**Requirement 1:**
Answer these from the text on the intoxication defense in workers' compensation claims:
(a) What blood alcohol level does the Kentucky forklift illustration give?
(b) Under Ohio's requirements, what kind of controlled substance use makes an injury noncompensable?
(c) How soon after a work injury should employers talk to fellow workers and supervisors, if possible?
**Requirement 2:**
Carry on the text about the intoxication defense in workers' compensation claims from the point where it stops.

**Document passage:**
=-=-=-=-=

Most of us have seen the commercials where the police officer asks, “Sir, have you been drinking?” It’s a question they must consider at every traffic stop. It’s also a question and issue that should be explored in workers’ compensation cases.
Intoxication – whether by alcohol or illegal drugs — can provide an absolute defense in workers’ compensation claims. However, employers must take care to document such a defense properly, or it can evaporate in a matter of days. Employers also must recognize that drug cases are far more difficult to document and prove than alcohol cases and must take extreme care in pursuing such a defense.
In Kentucky, the intoxication defense involves two basic elements. First, the employer must prove that the worker was under the influence of alcohol or an illegal drug at the time of a work injury. Second, the employer must prove that such influence or intoxication was a substantial factor in actually causing the work injury. In other words, if a forklift injures a worker through no fault of his own, the worker receives comp benefits – even if the worker tests positive for high levels of marijuana or has a blood alcohol level of .12. However, if drugs or alcohol caused a worker to stumble or fall in the path of a forklift, the employer would have an intoxication defense.
Ohio has similar requirements. An injury that is caused by alcohol intoxication is not compensable. In drug cases, an injury is not compensable if it was the result of an employee being under the influence of a controlled substance that was not prescribed by a physician. Intentional misuse of a prescribed drug can be a valid defense, but an accidental overdose might not be a defense.
To preserve the alcohol/drug defense, employers should adopt a pro-active approach:
- Talk to fellow workers and supervisors as soon as possible after a work injury. That means within hours if possible, before memories fade. Had anyone smelled alcohol on the worker’s breath recently? Did the worker often go out for a meal break? Did the worker mention prior or recent drinking or drug use? Was the worker having any trouble doing his job before the injury? Was the worker behaving oddly before the injury? Any findings should be documented by having co-workers or supervisors sign written statements.

=-=-=-=-=

**Data extract:**

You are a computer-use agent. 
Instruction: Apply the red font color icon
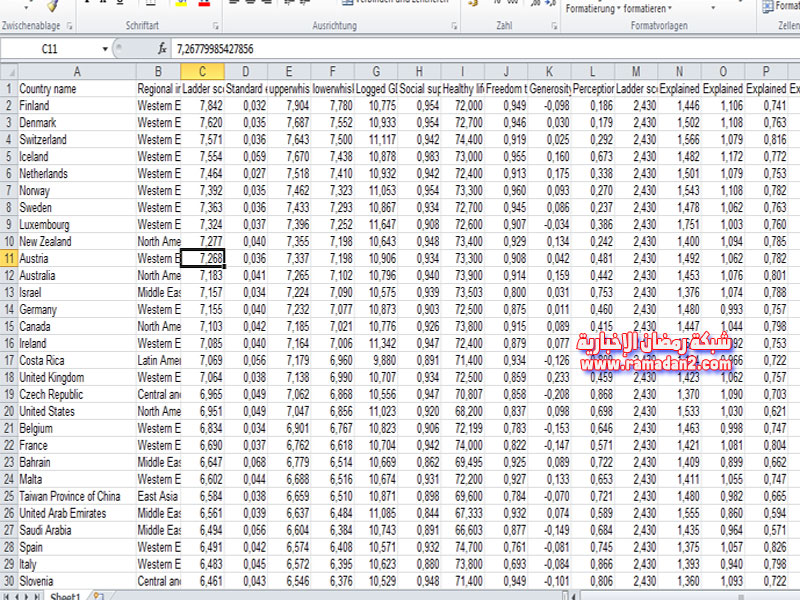pyautogui.click(x=205, y=3)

=-=-=-=-=

**Task response 1:**
(a) .12
(b) Being under the influence of a controlled substance that was not prescribed by a physician.
(c) Within hours.

**Task response 2:**
- Obtain medical records quickly and look for alcohol use (often referred to as ETOH), medications and lab work. Employers are entitled to review medical records relating to a comp claim, although they are not free to share these results with just anyone. However, employers must beware even if medical records show narcotic use. The narcotic listed in the records may be one that is legally prescribed by a physician.
- Make alcohol and/or drug testing a required practice in case of injury. Employers can adopt policies requiring a drug or alcohol test as soon as practical after a work injury. Alcohol testing is relatively inexpensive. However, testing for illegal drugs often is quite expensive, and a particular test may not cover all illegal drugs. Employers also must be careful with drug data. An employee may test positive for opiates, but nevertheless have a valid prescription for Vicodin (containing hydrocodone, an opiate) that would not be illegal and not necessarily render the employee intoxicated.
- Consult legal counsel if the employee fails a drug test or refuses to consent to a drug test. Ohio law has very specific due-process notice and posting requirements that an employer must follow or the defense may be ruled invalid.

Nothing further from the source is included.